UPDATE 1-Dexia shares down 14 pct after Moody's warning
(Adds company, analyst quotes, updates shares)
BRUSSELS, July 22 (Reuters) - Shares in Belgian-French financial services group Dexia (DEXI.BR)DEXI.PA fell 14 percent on Tuesday after Moody's Investors Service said it might cut its top rating for Dexia's bond insurance division Financial Security Assurance.
"We take note of the concerns Moody's has expressed, and we will work closely with them to reestablish our Aaa-stable claims-paying ratings," Robert Cochran, chairman and chief executive of FSA, said.
Dexia shares were trading at 8.2 euros at 0750 GMT down from 9.55 euros at the end of the last trading session.
Most bond insurers have been downgraded due to losses they are expected to take from insuring risky residential mortgage backed debt.
FSA avoided losses from mortgages packaged in collateralized debt obligations, which tripped up many of its competitors.
However, it has generated losses in its insurance and asset management operations from insuring residential mortgage backed debt directly, Moody's said.
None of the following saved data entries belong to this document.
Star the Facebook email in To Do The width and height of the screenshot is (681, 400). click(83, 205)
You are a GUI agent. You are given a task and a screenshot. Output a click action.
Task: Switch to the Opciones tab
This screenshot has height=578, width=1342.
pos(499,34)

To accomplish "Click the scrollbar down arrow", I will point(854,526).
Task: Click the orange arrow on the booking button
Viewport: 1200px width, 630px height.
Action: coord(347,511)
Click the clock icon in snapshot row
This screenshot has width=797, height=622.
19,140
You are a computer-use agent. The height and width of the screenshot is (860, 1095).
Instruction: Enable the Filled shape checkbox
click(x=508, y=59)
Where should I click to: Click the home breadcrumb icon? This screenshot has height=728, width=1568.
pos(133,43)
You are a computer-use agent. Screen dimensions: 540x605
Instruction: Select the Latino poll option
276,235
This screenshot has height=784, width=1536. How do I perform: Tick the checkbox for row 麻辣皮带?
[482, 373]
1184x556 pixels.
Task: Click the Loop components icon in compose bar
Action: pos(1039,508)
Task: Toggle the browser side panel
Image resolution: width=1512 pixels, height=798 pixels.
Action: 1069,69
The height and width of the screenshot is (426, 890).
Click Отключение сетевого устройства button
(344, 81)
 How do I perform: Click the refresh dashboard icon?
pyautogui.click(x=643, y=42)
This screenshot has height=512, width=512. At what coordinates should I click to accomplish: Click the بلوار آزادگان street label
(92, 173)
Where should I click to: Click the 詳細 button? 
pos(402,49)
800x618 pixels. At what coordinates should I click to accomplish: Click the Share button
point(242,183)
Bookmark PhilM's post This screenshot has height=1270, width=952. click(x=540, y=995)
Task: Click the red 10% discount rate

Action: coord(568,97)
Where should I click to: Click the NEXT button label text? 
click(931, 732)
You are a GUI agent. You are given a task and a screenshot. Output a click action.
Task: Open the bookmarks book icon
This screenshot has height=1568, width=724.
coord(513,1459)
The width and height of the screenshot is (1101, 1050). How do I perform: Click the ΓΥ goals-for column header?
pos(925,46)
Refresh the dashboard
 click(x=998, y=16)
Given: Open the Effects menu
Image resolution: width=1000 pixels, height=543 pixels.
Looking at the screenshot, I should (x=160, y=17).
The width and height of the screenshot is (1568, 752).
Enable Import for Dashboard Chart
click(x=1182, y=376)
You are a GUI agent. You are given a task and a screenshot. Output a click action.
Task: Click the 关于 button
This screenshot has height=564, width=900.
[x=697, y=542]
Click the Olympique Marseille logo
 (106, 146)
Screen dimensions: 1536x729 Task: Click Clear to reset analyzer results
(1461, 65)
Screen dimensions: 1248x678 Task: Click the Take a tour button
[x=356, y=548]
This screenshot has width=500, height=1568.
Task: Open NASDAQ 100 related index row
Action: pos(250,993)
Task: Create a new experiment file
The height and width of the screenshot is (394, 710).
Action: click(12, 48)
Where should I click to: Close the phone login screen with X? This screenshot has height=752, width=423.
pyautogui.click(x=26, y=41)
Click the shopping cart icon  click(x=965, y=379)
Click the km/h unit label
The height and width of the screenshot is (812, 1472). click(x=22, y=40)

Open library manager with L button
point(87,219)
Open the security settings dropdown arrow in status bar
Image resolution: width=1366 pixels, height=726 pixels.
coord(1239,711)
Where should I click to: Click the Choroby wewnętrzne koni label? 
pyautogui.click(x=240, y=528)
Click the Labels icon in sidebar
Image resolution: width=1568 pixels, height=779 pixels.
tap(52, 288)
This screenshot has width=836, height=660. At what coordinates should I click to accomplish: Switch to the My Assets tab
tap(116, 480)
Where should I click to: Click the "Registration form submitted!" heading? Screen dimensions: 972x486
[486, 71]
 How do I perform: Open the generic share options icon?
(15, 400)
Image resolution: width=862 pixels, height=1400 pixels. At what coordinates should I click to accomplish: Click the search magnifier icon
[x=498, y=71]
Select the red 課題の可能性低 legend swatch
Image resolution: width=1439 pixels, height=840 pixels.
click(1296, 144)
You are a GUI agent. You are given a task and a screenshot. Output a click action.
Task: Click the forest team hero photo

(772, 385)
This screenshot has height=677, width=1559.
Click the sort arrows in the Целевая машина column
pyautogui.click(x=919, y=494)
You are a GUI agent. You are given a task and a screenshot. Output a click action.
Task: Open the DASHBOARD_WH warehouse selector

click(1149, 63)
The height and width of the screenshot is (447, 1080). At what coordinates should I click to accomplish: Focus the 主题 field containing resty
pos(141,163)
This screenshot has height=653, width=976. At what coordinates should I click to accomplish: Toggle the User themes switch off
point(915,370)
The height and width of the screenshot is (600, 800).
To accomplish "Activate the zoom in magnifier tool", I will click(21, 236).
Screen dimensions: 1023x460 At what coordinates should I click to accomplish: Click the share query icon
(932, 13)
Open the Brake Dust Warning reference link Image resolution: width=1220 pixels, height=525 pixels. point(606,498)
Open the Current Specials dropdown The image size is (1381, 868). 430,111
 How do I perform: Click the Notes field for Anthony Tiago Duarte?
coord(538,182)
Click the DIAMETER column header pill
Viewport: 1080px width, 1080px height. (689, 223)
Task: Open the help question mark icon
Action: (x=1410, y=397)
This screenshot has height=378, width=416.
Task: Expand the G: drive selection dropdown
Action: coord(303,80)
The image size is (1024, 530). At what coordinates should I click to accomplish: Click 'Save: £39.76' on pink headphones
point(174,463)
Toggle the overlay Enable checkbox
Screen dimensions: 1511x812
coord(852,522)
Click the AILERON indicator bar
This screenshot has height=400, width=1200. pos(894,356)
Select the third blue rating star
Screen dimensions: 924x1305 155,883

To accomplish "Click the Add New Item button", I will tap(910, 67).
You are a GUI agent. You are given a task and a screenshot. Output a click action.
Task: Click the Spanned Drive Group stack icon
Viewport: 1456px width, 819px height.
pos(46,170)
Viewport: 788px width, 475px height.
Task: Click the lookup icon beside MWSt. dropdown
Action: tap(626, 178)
Analysts at Degroof Research said they expected FSA would be able to maintain its current Aaa rating, the highest assigned by Moody's.
"We believe that maintaining the rating might result in Dexia providing additional capital to FSA, limited to a few hundreds of millions of US dollars," they said in a research note.
"This would not have a material impact on Dexia's solvency. We reiterate our buy rating on Dexia," they added. "In its own report Moody's says that FSA is currently estimated to be only $140 million below the Aaa target level for capital adequacy."
Dexia last month said it would provide a $5 billion credit line to FSA to assure markets and rating agencies that its credit is good.
This has mitigated the financial effect of FSA's losses, "however such support may not be unconditional or sufficient to entirely mitigate potential risks", Moody's said. (Reporting by Pete Harrison; editing by Sue Thomas)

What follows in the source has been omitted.